彼らはマガイモノであり、全く別の世界の存在。

彼の恋は、『この世界の住民ではない』という単純な理由でいずれ打ち砕かれる。

たくっちスノーは夢を見ようとしている、

必死に普通の人間と同じ事をしようとしている。

だが、それは不可能、夢というのは、いずれ覚めてしまう物なのだから。

それはかつてexeが宗教で唱えていた、『物事はいずれ終わりを迎える』を表していた....

たくっちスノー
「...なぁ、exe、この事、かなちゃん様に伝えたら、逆にお前の内蔵を抜き取ってやるからな」

Sonic.exe
「...ああ、分かった。
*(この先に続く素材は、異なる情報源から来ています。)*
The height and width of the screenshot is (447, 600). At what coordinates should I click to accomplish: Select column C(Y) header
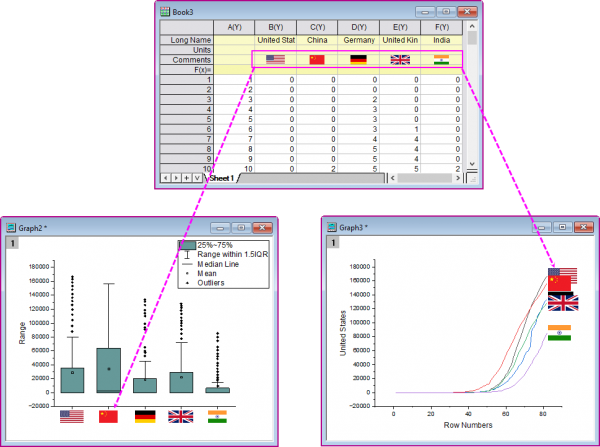click(x=317, y=26)
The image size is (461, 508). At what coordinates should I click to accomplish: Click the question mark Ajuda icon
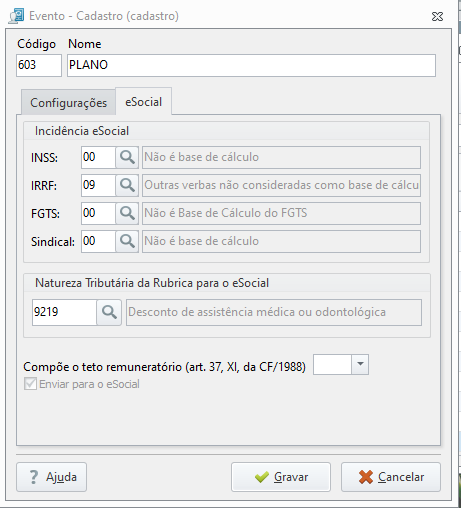(34, 477)
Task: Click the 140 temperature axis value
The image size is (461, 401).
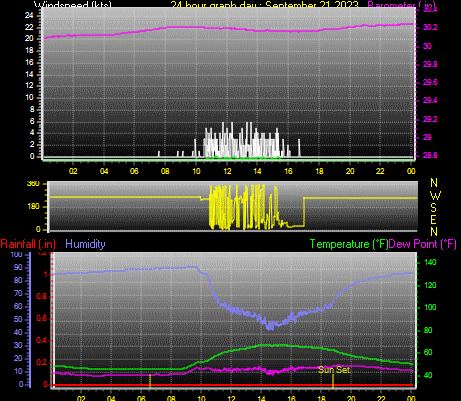Action: (x=430, y=262)
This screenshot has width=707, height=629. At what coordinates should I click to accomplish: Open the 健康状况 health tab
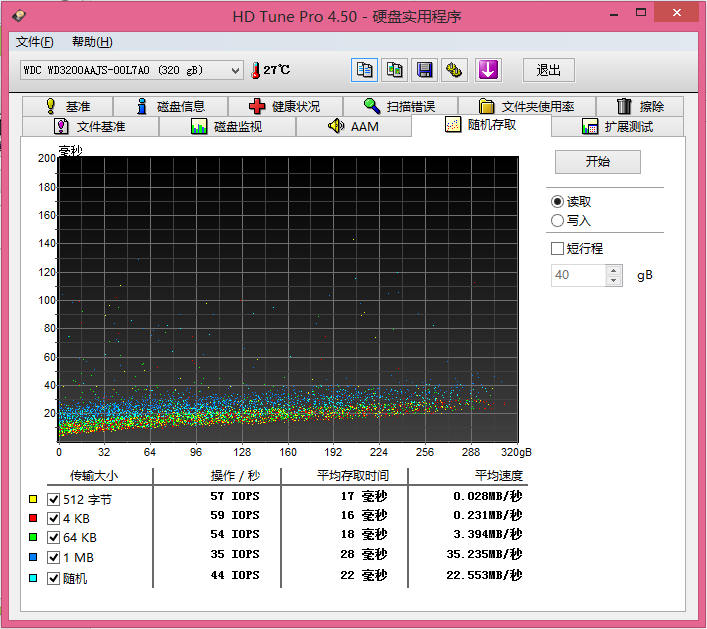(x=285, y=106)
」

たくっちスノー
「...じゃ、自分かなちゃん様の所戻るから、そろそろ食べ終わる頃だろうし」

Sonic.exe
「...待ってくれ、お前が昨日食べていたインスタント食品、食わせてくれないか?」

たくっちスノー
「え?三平くんを?別に構わんけどさ...」

たくっちスノーはカップ焼きそばをSonic.exeに渡すと、ワープで帝都へ戻っていった。



exeは浜辺で一人、海を見ながらカップ焼きそばを食べた。


初めて食べた焼きそばは、何故かは分からないが、目の前の海水のようなしょっぱい味がした。